Artificial Intelligence: Based Approaches to Preclinical Pain Assessment

Monday, September 19th
8:30am12:00pm EDT

About the Session


  • Jennifer Lofgren, DVM, MS (USA)
  • Greg Neely, PhD, BSc (Australia)
  • Talmo Pereira, BSc, PhD (USA)
  • Guorong Wu, PhD (USA)
  • Daniel Pang, BVSc, PhD, DACVAA, DECVAA, MRCVS (Canada)
  • Scorrano Fabrizio, DVM, PhD (Switzerland)
  • Rick D’Eath, MA, DPhil (UK)
  • Duncan Lascelles, BSc, BVSc, PhD, FRCVS, CertVA, DSAS(ST) DECVS, DACVS (USA)

Measurement of pain in non-human species in laboratory, clinical and domesticated environments is limited to surrogate outcome measures due to their inability to communicate, unlike humans. In this context, the interpretation of the pain state is based on the measurement of behavior. The behavior of animals is dramatically influenced by the presence of humans, resulting in unpredictable biases during experiments.

Coupled with the increasing realization that the evaluation of complex behaviors may be more clinically relevant, has led researchers to explore a ‘hands-off’ methodology to measure complex behaviors. The explosive growth and availability of high-quality video and computational technology is facilitating the development of automated or semi-automated methods to capture and analyze complex behaviors as surrogate measures of pain and analgesia.
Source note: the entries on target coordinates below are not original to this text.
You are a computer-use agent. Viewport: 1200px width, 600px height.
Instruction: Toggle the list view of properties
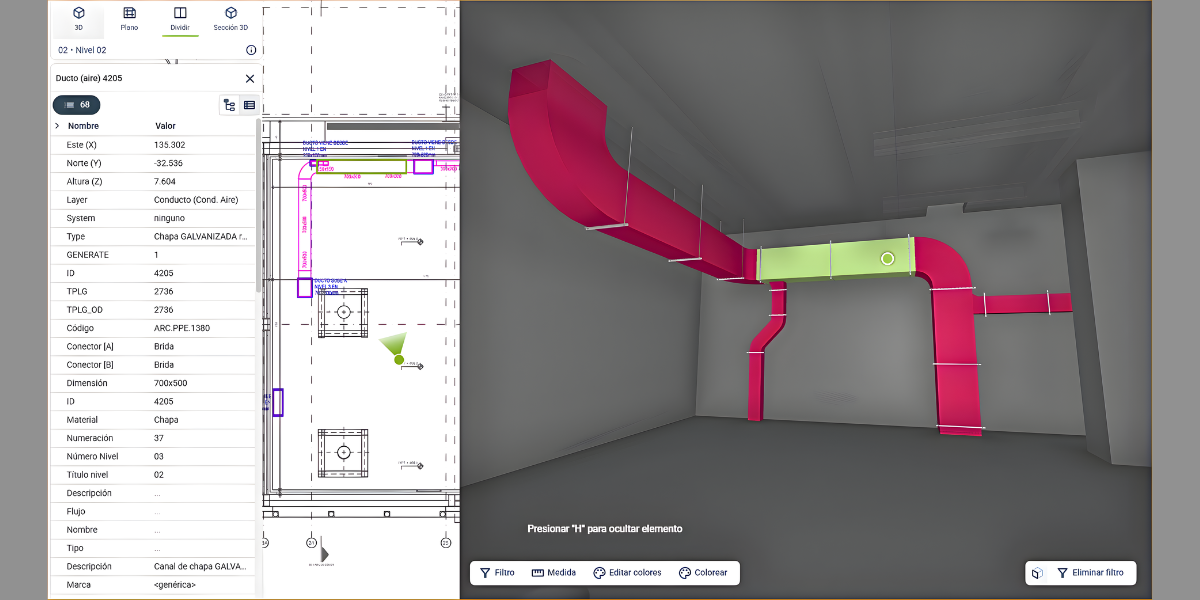(249, 105)
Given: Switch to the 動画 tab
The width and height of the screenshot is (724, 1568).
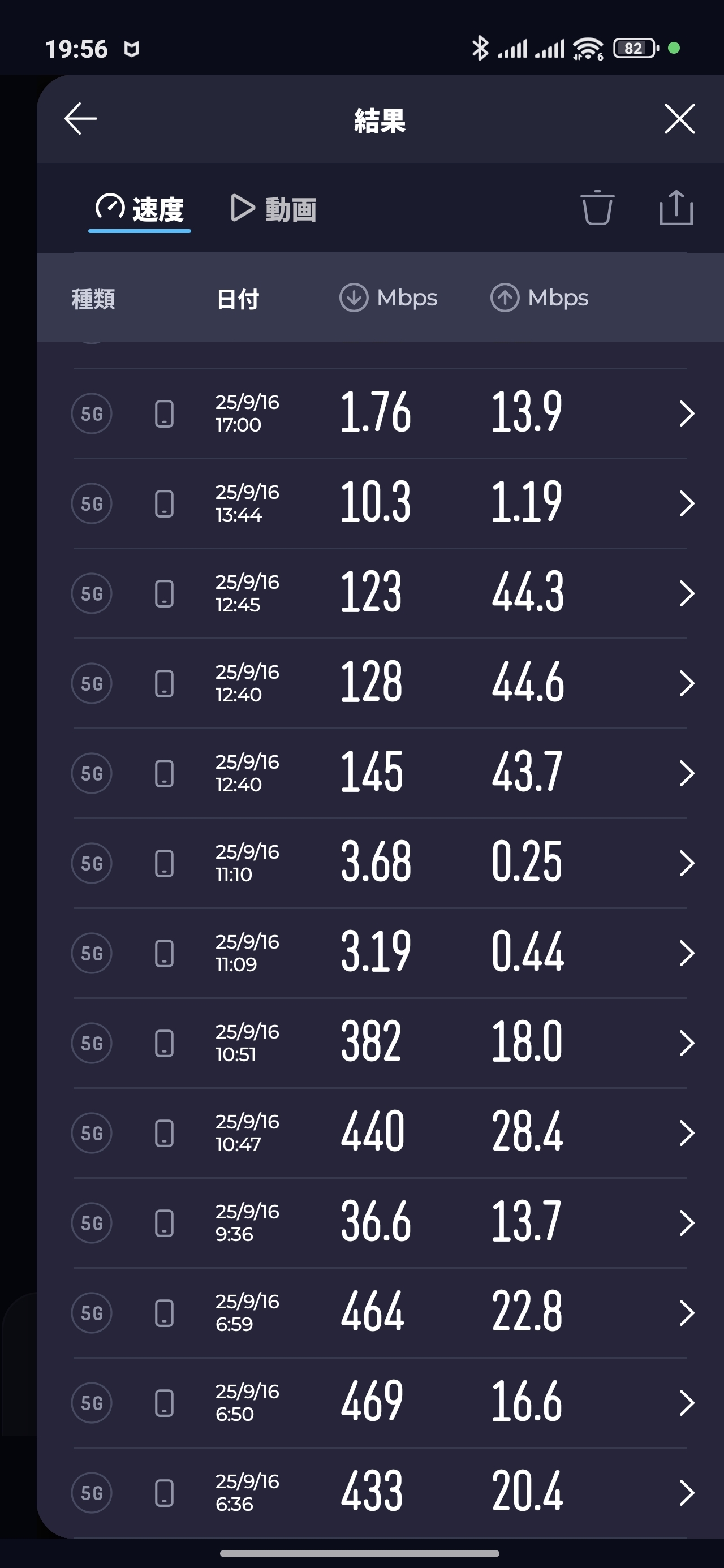Looking at the screenshot, I should pyautogui.click(x=273, y=209).

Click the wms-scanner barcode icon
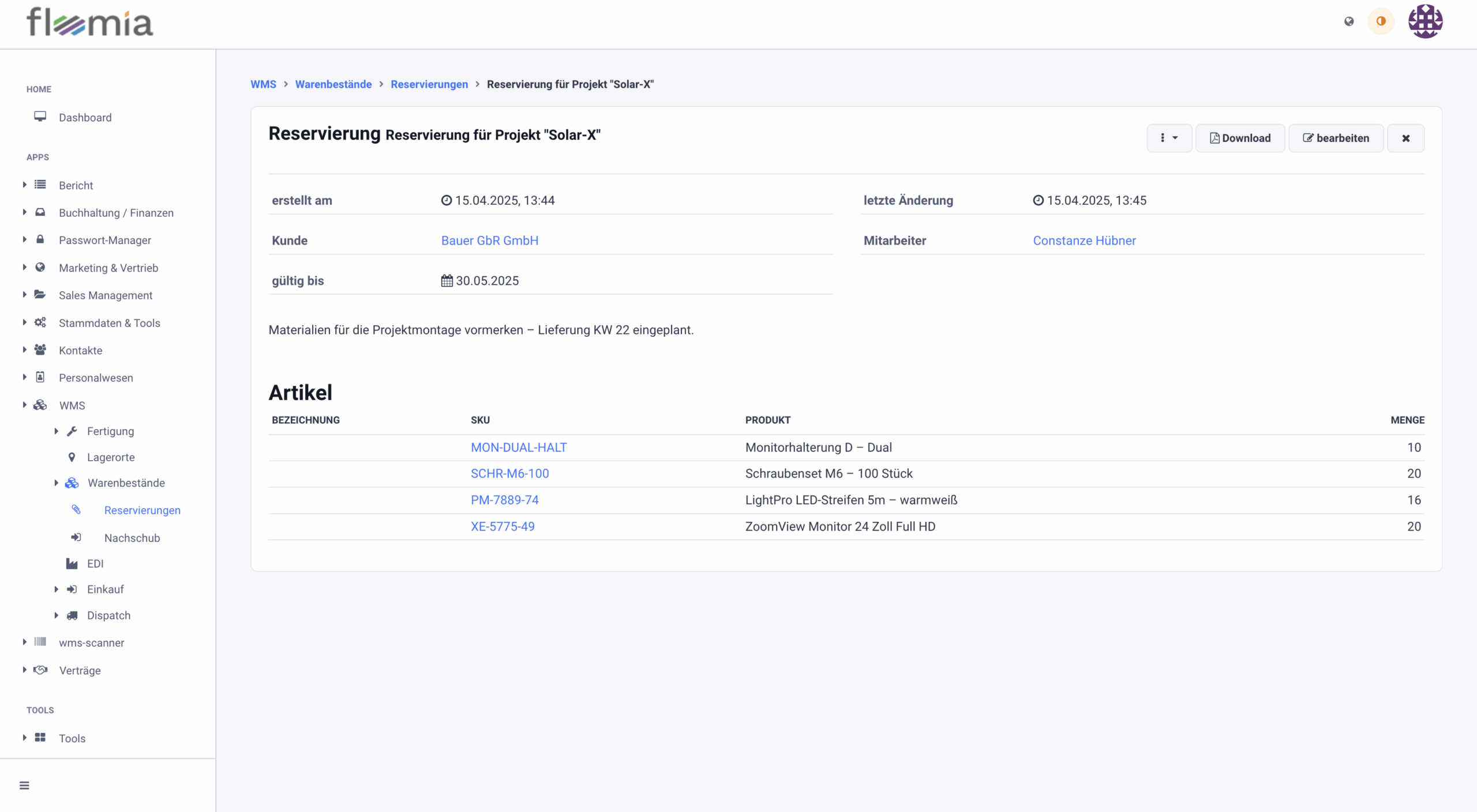(40, 642)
Attendees will meet and interact with experts across a diverse range of non-human species (flies, rodents, companions, and farm animals) – experts who will explain, discuss and demonstrate the use of video and artificial intelligence (AI) in its application to the measurement of pain. AI-based automated video analysis is becoming increasingly available and utilized, and, as for any methodology, an awareness of its advantages and caveats will be essential for all scientists working with non-human species.